Sementara itu, dari 636 BUJK asing yang ada di Indonesia hanya sekitar 196 yang aktif. Sisanya, sebanyak 300 BUJK tidak aktif dan sekitar 30 yang sudah tutup karena dalam waktu tiga tahun ini tidak mendapat pekerjaan. Menurut Syarif, BUJK asing dibutuhkan untuk menjalin kerjasama agar kontraktor dalam negeri mendapat peluang di luar negeri.
"Saat melakukan kunjungan kerja ke Aljazair, Menteri Basuki melihat pembangunan jalan sepanjang 200 KM yang dibangun oleh Kontraktor BUMN PT. Wijaya Karya. Sejak tahun 2007 dibangun hingga sekarang, jalan tersebut belum pernah diperbaiki. Sementara yang dikerjakan China sudah tiga kali diperbaiki. Karena itu, WIKA kembali mendapat kepercayaan untuk membangun rumah susun sebanyak 5.000 unit," jelas Syarif.
Kedua adalah SDM. Saat ini, dari 8,1 juta tenaga kerja kontruksi Indonesia, yang mempunyai sertifikat tidak sampai 10 persen. Padahal, tenaga kerja Indonesia yang berkarya di luar negeri telah diakui karena memiliki sertifikat dan terampil. Oleh karena itu, untuk mempersiapkan daya saing bangsa di masa depan, Kementerian PUPR terus berupaya melakukan percepatan sertifikasi.
Rantai pasok ketiga adalah material yang masih dibutuhkan hampir semua daerah. Untuk memenuhi kebuuhan material, tidak jarang daerah kerap harus impor. Padahal, semen misalnya, masih oversupply dan masih tersedia hingga 6 tahun ke depan. Keempat adalah peralatan. Saat ini, hanya ada sekitar 70.000 sampai 80.000 unit peralatan di Indonesia. Namun, yang terdata masih sedikit yakni sekitar 26.000.
Terkait kelayakan alat, Syarif mengatakan bahwa kelayakan alat bukan semata ditentukan oleh usia alat, melainkan kelayakan alat itu sendiri.

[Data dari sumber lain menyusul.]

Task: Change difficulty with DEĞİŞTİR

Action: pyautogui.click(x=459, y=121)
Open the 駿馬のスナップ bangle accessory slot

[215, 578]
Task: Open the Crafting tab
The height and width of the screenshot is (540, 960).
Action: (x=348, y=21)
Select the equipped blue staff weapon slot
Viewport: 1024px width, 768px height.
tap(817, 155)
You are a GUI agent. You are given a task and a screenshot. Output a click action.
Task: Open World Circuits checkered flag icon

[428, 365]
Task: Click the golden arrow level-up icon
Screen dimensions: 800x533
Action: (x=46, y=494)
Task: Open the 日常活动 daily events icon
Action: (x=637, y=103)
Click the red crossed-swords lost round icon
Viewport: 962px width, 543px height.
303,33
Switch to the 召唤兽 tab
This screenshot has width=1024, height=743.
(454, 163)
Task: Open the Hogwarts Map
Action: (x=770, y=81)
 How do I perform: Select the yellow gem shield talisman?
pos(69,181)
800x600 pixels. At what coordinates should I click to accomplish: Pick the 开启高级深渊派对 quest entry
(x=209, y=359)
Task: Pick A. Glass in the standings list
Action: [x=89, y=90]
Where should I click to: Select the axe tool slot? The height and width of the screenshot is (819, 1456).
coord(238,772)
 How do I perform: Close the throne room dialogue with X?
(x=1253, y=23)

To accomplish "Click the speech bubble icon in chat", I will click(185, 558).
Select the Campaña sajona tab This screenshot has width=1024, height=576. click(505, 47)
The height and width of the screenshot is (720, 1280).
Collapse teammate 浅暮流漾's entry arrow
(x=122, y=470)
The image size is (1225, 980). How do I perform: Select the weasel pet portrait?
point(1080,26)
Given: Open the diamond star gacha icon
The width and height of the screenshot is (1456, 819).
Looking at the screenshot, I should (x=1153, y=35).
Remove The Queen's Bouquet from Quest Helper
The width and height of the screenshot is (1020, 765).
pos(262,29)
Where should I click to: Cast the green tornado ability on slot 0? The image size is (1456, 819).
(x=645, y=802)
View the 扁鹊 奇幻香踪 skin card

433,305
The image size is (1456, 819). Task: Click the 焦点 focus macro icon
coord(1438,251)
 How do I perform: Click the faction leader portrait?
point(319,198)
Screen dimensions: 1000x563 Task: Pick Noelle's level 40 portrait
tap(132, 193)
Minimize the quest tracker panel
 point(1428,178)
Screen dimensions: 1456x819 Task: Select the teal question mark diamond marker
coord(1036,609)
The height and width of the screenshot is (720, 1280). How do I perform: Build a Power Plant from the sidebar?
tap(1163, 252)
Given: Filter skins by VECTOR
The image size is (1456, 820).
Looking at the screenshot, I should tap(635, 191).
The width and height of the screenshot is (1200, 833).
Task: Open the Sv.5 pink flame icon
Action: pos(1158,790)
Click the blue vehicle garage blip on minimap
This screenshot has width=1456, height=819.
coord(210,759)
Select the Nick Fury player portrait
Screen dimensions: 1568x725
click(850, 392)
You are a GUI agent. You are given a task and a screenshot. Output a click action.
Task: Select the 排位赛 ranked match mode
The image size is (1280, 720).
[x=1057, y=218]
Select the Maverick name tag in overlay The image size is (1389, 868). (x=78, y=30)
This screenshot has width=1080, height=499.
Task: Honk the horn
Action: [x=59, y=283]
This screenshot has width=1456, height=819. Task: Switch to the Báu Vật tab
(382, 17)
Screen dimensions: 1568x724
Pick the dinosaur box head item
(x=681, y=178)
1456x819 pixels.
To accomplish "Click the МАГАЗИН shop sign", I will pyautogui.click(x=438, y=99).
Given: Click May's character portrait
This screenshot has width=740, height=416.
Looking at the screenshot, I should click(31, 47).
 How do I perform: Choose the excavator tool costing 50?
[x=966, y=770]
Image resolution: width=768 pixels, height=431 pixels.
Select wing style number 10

"Sekali lagi kami berharap agar kontraktor kita siap, mulai dari materialnya, peralatannya, SDM-nya sampai badan usaha kita siap. Terakhir, tentu dari sisi teknologi dan dapat mengambil peluang di luar. Tugas kami sebagai Pemerintah adalah untuk membuka jalan bagi usaha dalam negeri," jelas Syarif.
Dalam kesempatan sama, Syarif juga menjelaskan bagaimana kondisi di Palu dan Donggala pascagempa. Syarif mengajak Asosiasi Kontraktor Indonesia (AKI) untuk ikut membantu penanganan dengan mengirim alat berat seperti ekskavator.
"Kebutuhan yang paling mendesak sekali saat ini adalah alat-alat berat. Sebagai kontraktor besar bisa memberikan bantuan alat berat dan bila diperlukan Pemerintah akan membayarnya,†kata Syarief.